The safety and scientific validity of this study is the responsibility of the study sponsor and investigators. Listing a study does not mean it has been evaluated by the U.S. Federal Government. Read our disclaimer for details. Identifier: NCT00025038
Recruitment Status : Completed
First Posted : January 27, 2003
Last Update Posted : April 11, 2013
Information provided by (Responsible Party):
National Cancer Institute (NCI)

Brief Summary:
Giving chemotherapy drugs, such as R115777, isotretinoin, cytarabine, and fludarabine, before a donor bone marrow transplant or an umbilical cord transplant helps stop the growth of cancer cells. It also helps stop the patient's immune system from rejecting the donor's stem cells. When the healthy stem cells from a donor are infused into the patient they may help the patient's bone marrow make stem cells, red blood cells, white blood cells, and platelets. This phase II trial is studying how well giving combination chemotherapy together with donor bone marrow or umbilical cord blood transplant works in treating children with newly diagnosed juvenile myelomonocytic leukemia

Condition or disease Intervention/treatment Phase
Juvenile Myelomonocytic Leukemia Drug: tipifarnib Drug: isotretinoin Drug: fludarabine phosphate Drug: cytarabine Radiation: radiation therapy Drug: cyclophosphamide Biological: anti-thymocyte globulin Procedure: allogeneic bone marrow transplantation Procedure: double-unit umbilical cord blood transplantation Procedure: umbilical cord blood transplantation Other: laboratory biomarker analysis Phase 2

Detailed Description:


I. Determine the response rate of children with newly diagnosed juvenile myelomonocytic leukemia treated with R115777, isotretinoin, cytarabine, and fludarabine followed by allogeneic bone marrow or umbilical cord blood transplantation.
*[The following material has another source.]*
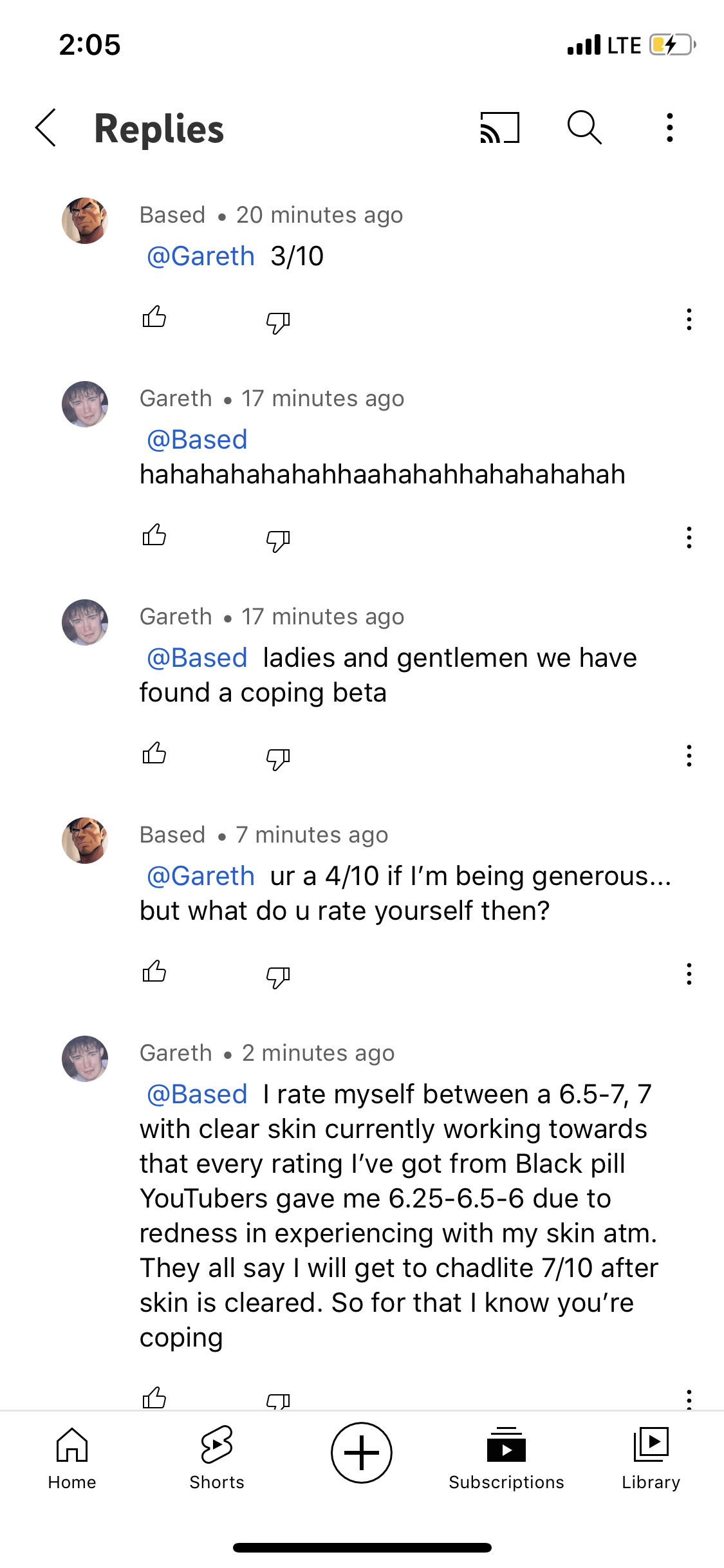
Task: Tap the Cast to device icon
Action: 499,127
II. Determine the safety and toxicity of this regimen in these patients. III. Determine the tolerability of this regimen in these patients. IV. Determine the rate of 2-year event-free survival of patients treated with this regimen.

V. Determine whether prognostic subsets of these patients can be identified based on expression of clinical, genetic (NFI, monosomy 7, RAS gene), or hematopoietic characteristics.
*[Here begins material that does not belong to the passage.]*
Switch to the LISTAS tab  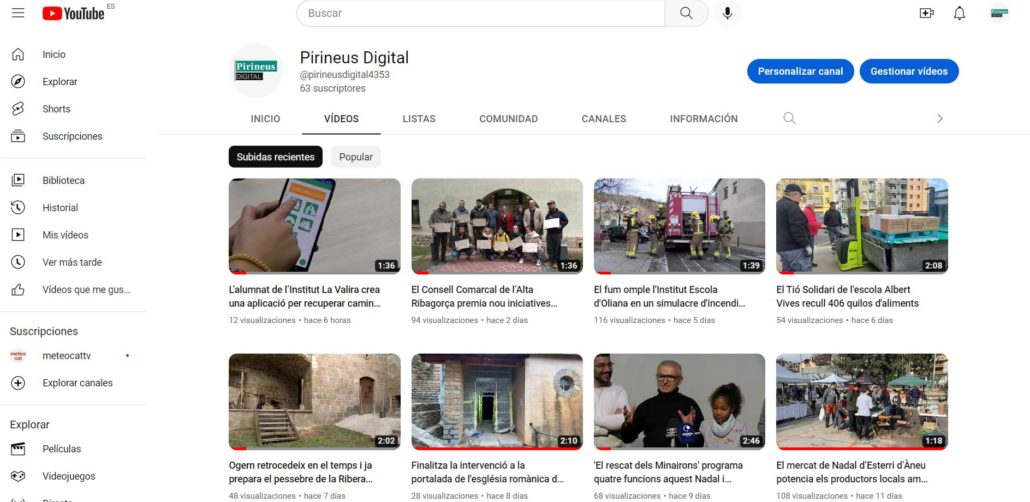point(419,118)
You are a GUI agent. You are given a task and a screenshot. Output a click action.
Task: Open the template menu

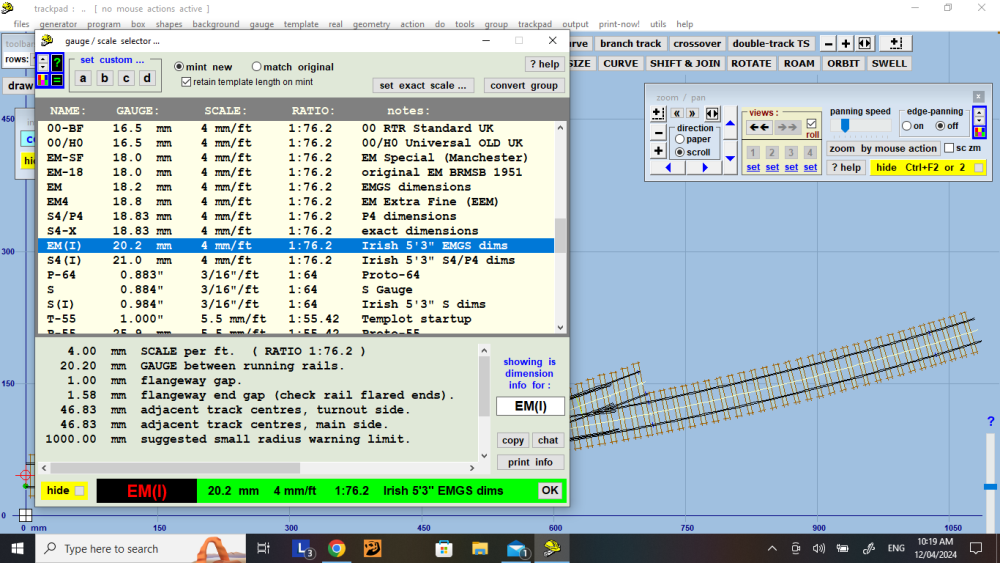tap(301, 24)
OUTLINE: This is a multicenter study.

Patients may choose to receive upfront window induction therapy with oral R115777 twice daily on days 1-21. Treatment repeats every 28 days for 2 courses in the absence of disease progression or unacceptable toxicity.

Patients with progressive disease or stable disease with unacceptable hematopoietic recovery after 1 course proceed to induction chemotherapy. (R11577 portion of the study closed to accrual as of 08/2005)

All patients receive induction chemotherapy comprising oral isotretinoin once daily beginning on day 1 and fludarabine IV over 30 minutes and cytarabine IV over 4 hours on days 1-5. Treatment with fludarabine and cytarabine repeats every 28 days for 2 courses. Treatment with isotretinoin continues until allogeneic bone marrow or umbilical cord blood transplantation. Patients with progressive disease after 1 course proceed to transplantation.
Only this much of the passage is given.